布地奈德辅助治疗喘息性慢性支气管炎的可行性分析

Feasibility analysis of budesonide with adjuvant therapy for asthmatic chronic bronchitis

目的分析雾化吸入布地奈德辅联合复方异丙托溴铵治疗喘息性慢性支气管炎的可行性。方法随机选取我院于2015年6月～2017年6月收治的喘息性慢性支气管炎患者68例,并对其临床资料进行回顾性分析,将采用雾化吸入复方异丙托溴铵进行治疗的34例患者作为对照组,将加用布地奈德进行治疗的34例患者作为观察组,对两组的治疗效果和不良反应发生情况进行观察比较。结果观察组的治疗总有效率为94.12%(32/34),对照组的治疗总有效率为82.35%(28/34)(P<0.05);治疗后,观察组肺部湿啰音消失时间为(5.52±1.29)d、喘息消失时间为(3.67±1.51)d、咳嗽消失时间为(4.69±2.42)d及气促时间为(3.49±1.18)d,明显少于对照组(P<0.05);观察组和对照组在治疗过程中,均未发现明显的不良反应。结论对喘息性慢性支气管炎患者应用雾化吸入布地奈德和复方异丙托溴铵进行治疗,其治疗效果确切,有效缓解患者的临床症状,且不会增加不良反应,效果安全可靠,值得临床应用和推广。

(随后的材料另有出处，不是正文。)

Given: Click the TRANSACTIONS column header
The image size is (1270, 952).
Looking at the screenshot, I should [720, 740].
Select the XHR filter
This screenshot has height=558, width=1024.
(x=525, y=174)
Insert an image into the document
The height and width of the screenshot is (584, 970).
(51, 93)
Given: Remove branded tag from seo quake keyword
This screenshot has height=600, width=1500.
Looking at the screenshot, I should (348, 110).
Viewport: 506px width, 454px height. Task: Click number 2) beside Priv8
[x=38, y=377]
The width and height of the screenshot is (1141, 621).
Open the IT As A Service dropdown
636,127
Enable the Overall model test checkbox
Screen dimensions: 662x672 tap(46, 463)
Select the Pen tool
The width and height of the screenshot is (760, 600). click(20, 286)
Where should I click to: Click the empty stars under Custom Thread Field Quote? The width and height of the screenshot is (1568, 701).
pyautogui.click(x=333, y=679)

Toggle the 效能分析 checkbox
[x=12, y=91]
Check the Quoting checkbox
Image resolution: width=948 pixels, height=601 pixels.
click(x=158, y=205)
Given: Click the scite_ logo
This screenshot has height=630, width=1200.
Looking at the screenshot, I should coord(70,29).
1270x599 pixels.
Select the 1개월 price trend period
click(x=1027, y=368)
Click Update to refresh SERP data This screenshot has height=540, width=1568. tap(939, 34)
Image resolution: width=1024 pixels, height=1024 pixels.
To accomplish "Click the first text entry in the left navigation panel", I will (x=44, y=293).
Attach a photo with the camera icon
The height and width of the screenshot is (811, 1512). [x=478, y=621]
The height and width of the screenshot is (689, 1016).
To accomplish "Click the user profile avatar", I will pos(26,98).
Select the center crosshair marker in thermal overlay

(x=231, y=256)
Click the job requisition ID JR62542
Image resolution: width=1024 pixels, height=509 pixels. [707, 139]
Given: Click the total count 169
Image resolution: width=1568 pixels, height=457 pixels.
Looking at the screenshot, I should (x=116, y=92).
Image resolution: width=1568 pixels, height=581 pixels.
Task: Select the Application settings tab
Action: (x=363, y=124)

Objective To analyze the feasibility of aerosol inhalation of budesonide combined with compound ipratropium bromide in the treatment of chronic asthmatic bronchitis. Methods 68 cases of asthmatic chronic bronchitis who were treated in our hospital from June 2015 to June 20t7 were selected randomly.The clinical data of the patients were analyzed retrospectively.34 patients treated with aerosolized ipratropium bromide were selected as the control group,and 34 patients treated with budesonide were selected as the observation group.The therapeutic effects and adverse reactions of the two groups were observed and compared. Results The total effective rate of the observation group was 94.12%（32/34）,and the total effective rate of the control group was 82.35%（28/34） （P 〈 0.05）;After treatment,in the observation group,disappearance time of pulmonary tales was （5.52 ± 1.29）d,wheezing disappearance time was（3.67 ± 1.51）d,the disappearance time of cough was （4.69 ± 2.42）d and shortness of breath time was（3.49 ± 1.18）d,which was significantly less than that of the control group（P 〈 0.05）.No obvious adverse reactions were observed in the observation group and the control group during the course of treatment. Conclusion Nebulized budesonide combined with compound isopropyl tiotropium bromide in treatment of asthmatic patients with chronic bronchitis has a good effect,and effectively relieve the clinical symptoms of the patients,without increasing adverse reactions,the effect is safe and reliable,worthy of clinical application and promotion.